I broke off contact with him completely this past May and told him that if my son wants to see him they can make arrangements for visitation separately. He is not under any circumstances to contact me unless it is about making support payments of some sort or helping me with the health insurance bill (which I'm still paying for). He is forbidden to enter my apartment and I told him that I will call the police if I see him enter my building. 

Haven't heard or seen him except to see his truck when he picks my son up. My son calls him on his phone and his father calls him when he arrives. My son goes out to him and is dropped off when his visits are done. This summer he has spent about half of the week with my ex and comes home to my house most of the time Thursdays to the weekend. Come school, he'll probably go see his father on the weekends. It's really up to him and what his father want. I have no part out it at all. 

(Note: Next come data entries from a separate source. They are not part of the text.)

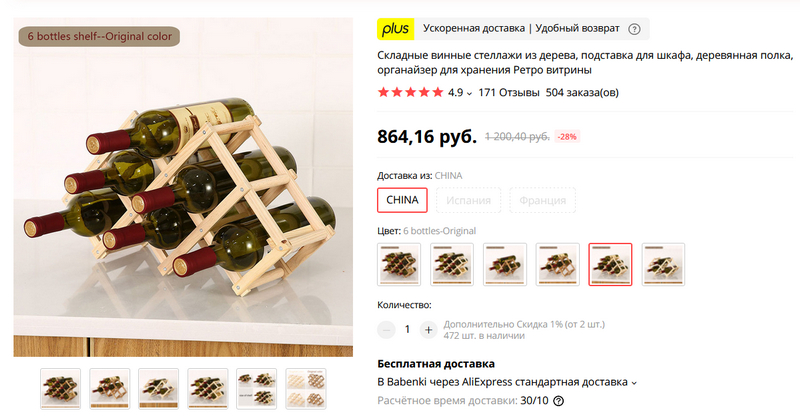This screenshot has height=419, width=800.
Task: Click the plus icon to increase quantity
Action: pos(429,330)
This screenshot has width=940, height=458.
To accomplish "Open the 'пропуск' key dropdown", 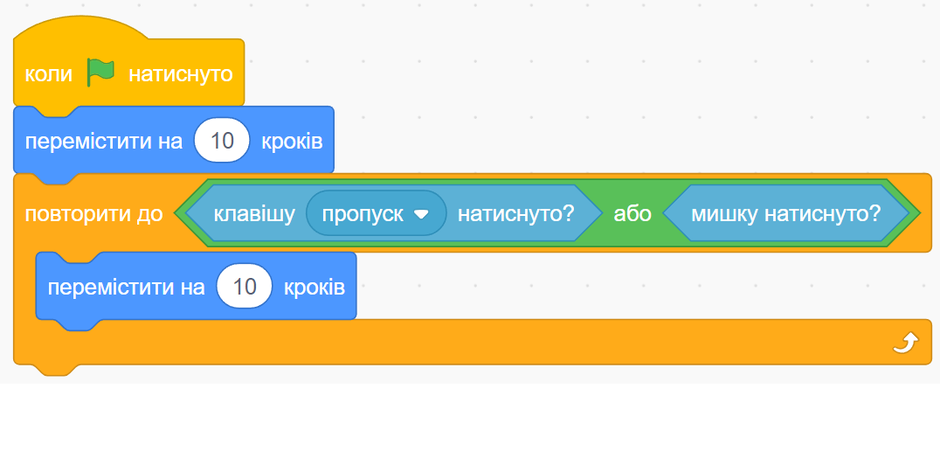I will tap(376, 213).
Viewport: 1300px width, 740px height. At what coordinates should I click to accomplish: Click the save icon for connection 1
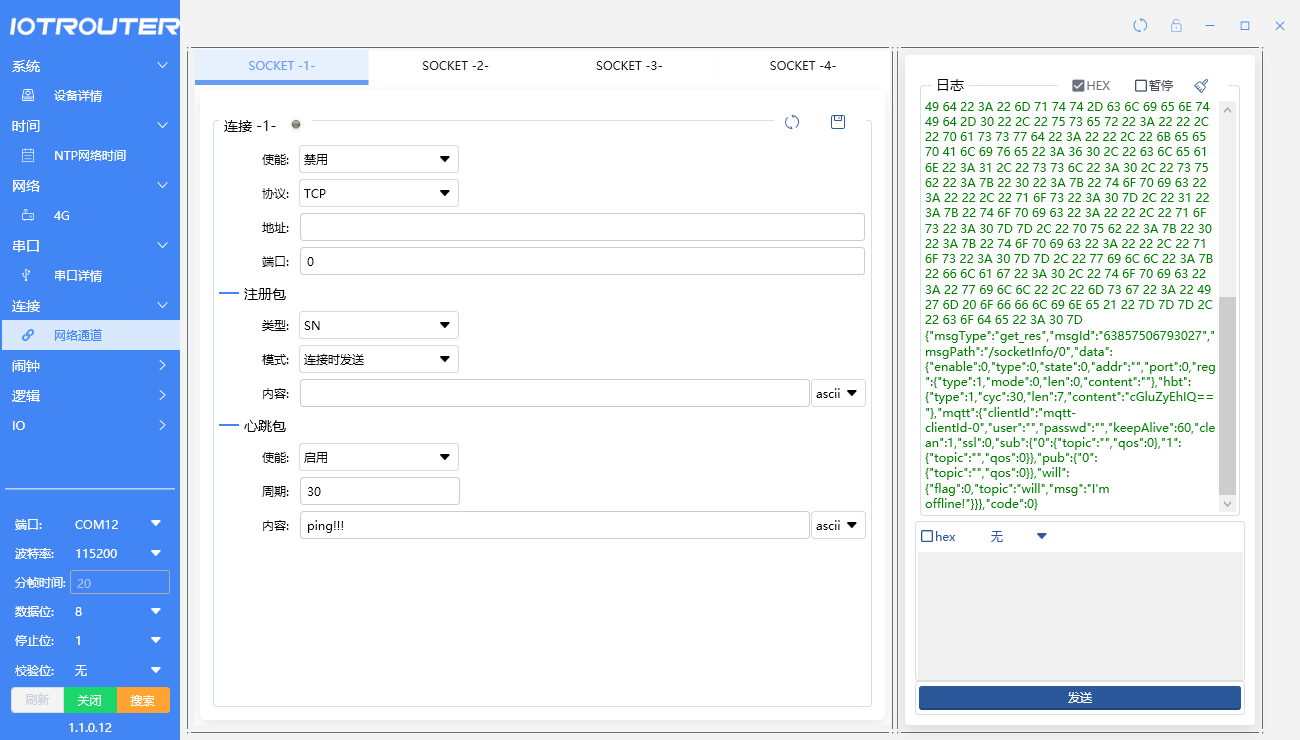(x=838, y=122)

This works out very well for me. I plan to leave the area in a few years so that'll make things even better. We don't have any mutual friends or activities so that's a big help in the healing process. Out of sight..out of mind.

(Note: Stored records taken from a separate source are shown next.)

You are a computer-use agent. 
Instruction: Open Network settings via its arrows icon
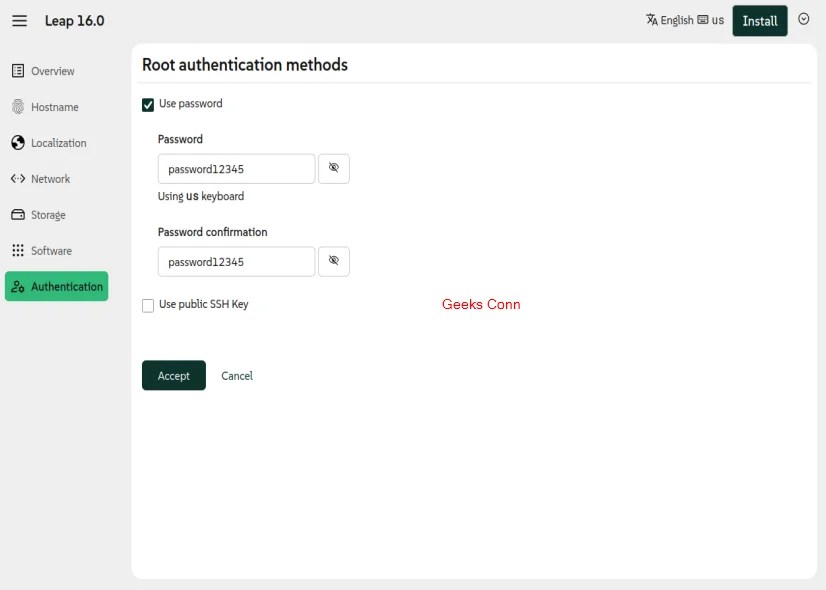pyautogui.click(x=16, y=178)
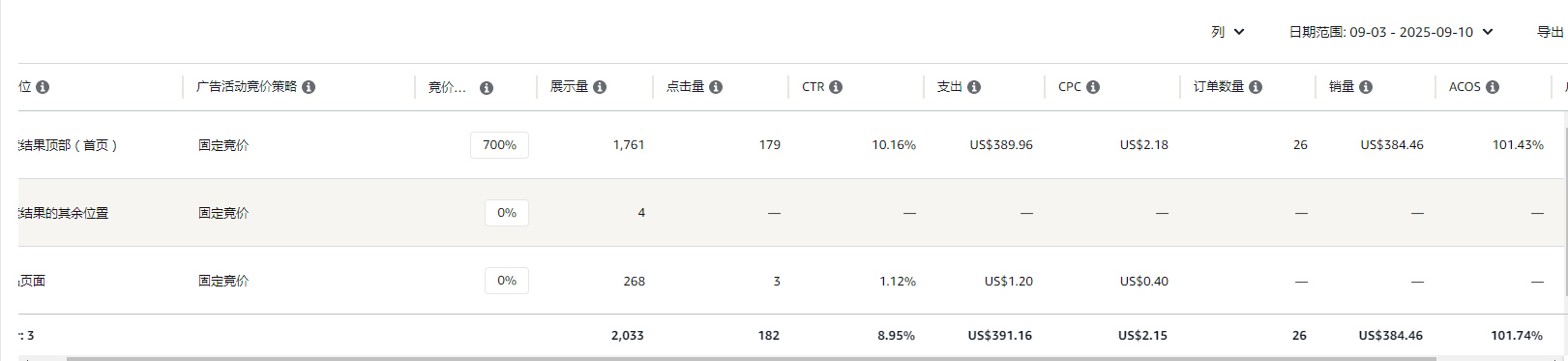Open ACOS info icon
Screen dimensions: 1568x361
pyautogui.click(x=1493, y=87)
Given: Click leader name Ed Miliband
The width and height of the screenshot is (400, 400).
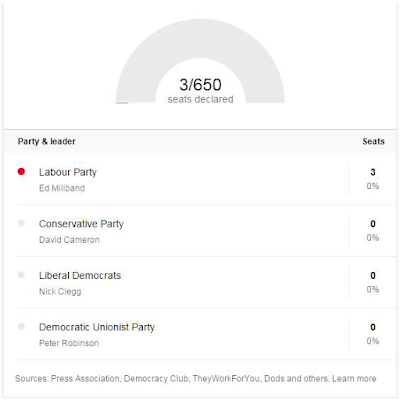Looking at the screenshot, I should [x=62, y=188].
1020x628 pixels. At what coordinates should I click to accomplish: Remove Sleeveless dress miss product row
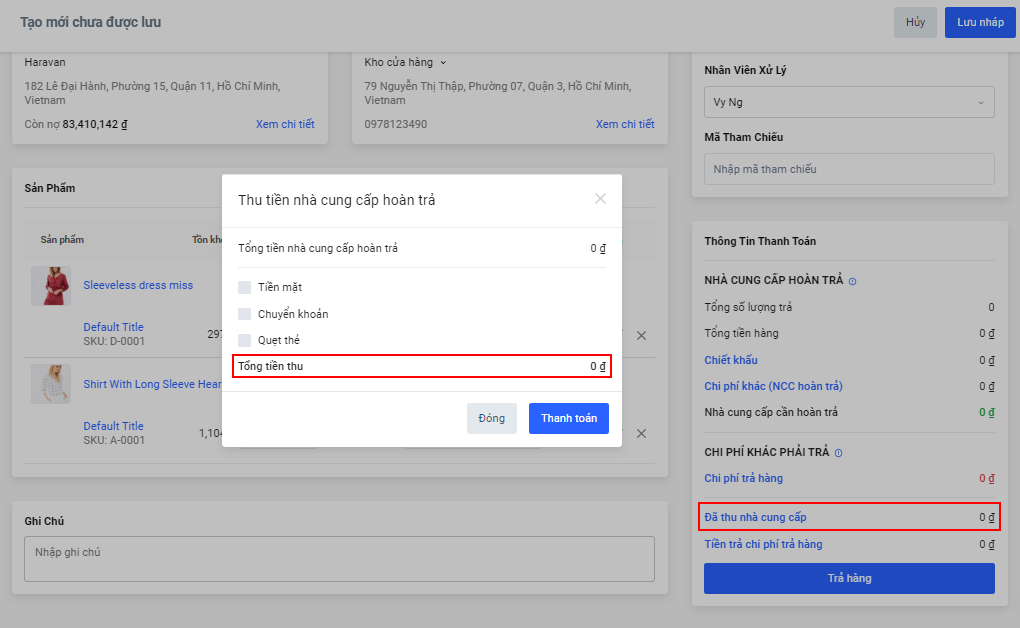tap(641, 336)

My advice: Is if you don't have to have any contact at all with your ex, then don't. Keep it cordial and polite and do as much as you can without contact. Good luck. 

So how long did this take? About a year it seems. That seems to be a common scenario. Prolonged contact with the ex seems to prolong the agony. 

Get yourself a life. Hobbies, friends. Keep busy and do not jump into another relationship/dating until you aren't thinking about or dwelling about your ex or failed marriage. Those are my ground rules. 

Best of luck and welcome to the club. You'll be a Gold Seal member before you know it.


----------